The town is about 50 km east of Bangkok and can be accessed by train.

== Etymology ==
Chachoengsao (ฉะเชิงเทรา) is believed to be a corruption of Old Khmer cdiṅ, cdiṅṅ, chdiṅ, chdiṅṅ (“river"; "stream”), corresponding to Modern Khmer ស្ទឹង (stɨng) + Old Khmer jrau, jrov (“deep"), corresponding to Modern Khmer ជ្រៅ (crɨw); literally "deep river"; after the Bang Pakong River.

==History==
Chachoengsao has a history dating back to the reign of King Borommatrailokkanat in the Ayutthaya Kingdom. Most people settled by the Bang Pakong River and along canals. "Luangpho Phuttha Sothon" is a centre of faith of the people of Paet Riu. In the past, Chachoengsao was a fourth class city under the ministry of defence. During the reign of King Rama I, it was attached to the ministry of the interior. Until the reign of King Rama V, who changed the administration system, Chachoengsao became a city. In 1916, its status was changed from a city to a province. "Chachoengsao" is a Khmer word which means 'deep canal'.

==Geography==
The western part of the province is the low river plain of the Bang Pakong River, which is used extensively for farming rice. To the east is more hilly terrain, with an average elevation of more than 100 meter.

==Symbols==
The provincial seal shows the main hall of the Sothornvararamvoraviharn Temple. In this hall is the most important Buddha image of the province, called Luang Por Buddha Sothorn.

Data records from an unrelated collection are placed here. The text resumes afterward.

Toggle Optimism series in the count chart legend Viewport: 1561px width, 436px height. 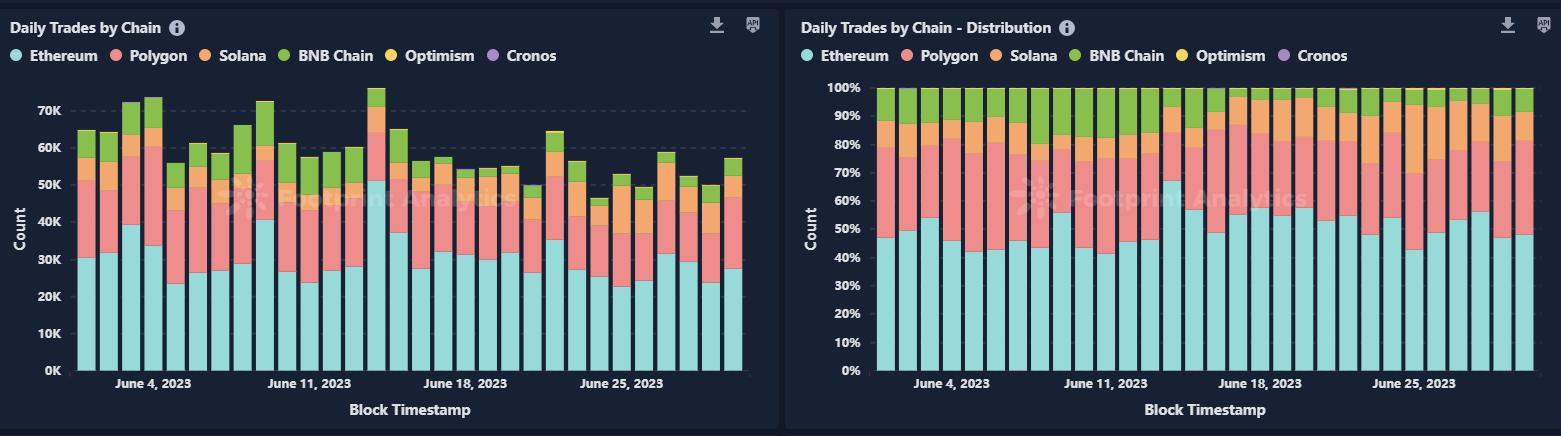click(x=439, y=56)
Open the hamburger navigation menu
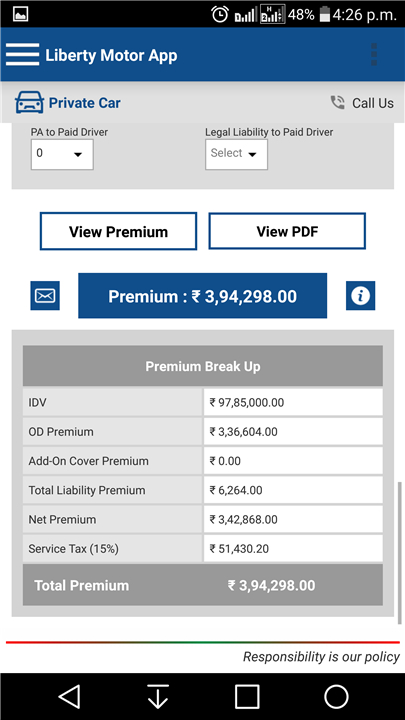This screenshot has width=405, height=720. coord(22,55)
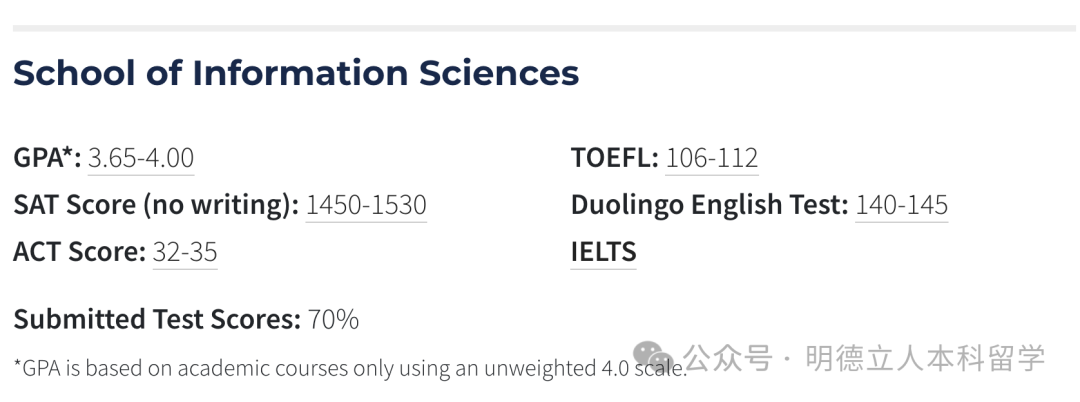Select the Duolingo English Test label
This screenshot has height=402, width=1080.
point(709,205)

The provincial tree is Peltophorum dasyrachis. The tree was assigned to the province by Queen Sirikit on the 50th anniversary of the coronation of King Rama IX in 2000. The provincial flower is the yellow flamboyant (Peltophorum pterocarpum).

The provincial slogan is The bountiful Bang Pakong River, the sacred Buddha image of Luangpho Sothon, Phraya Si Sunthon the scholar of Thai language, and the Pristine Ang Rue Nai Forest.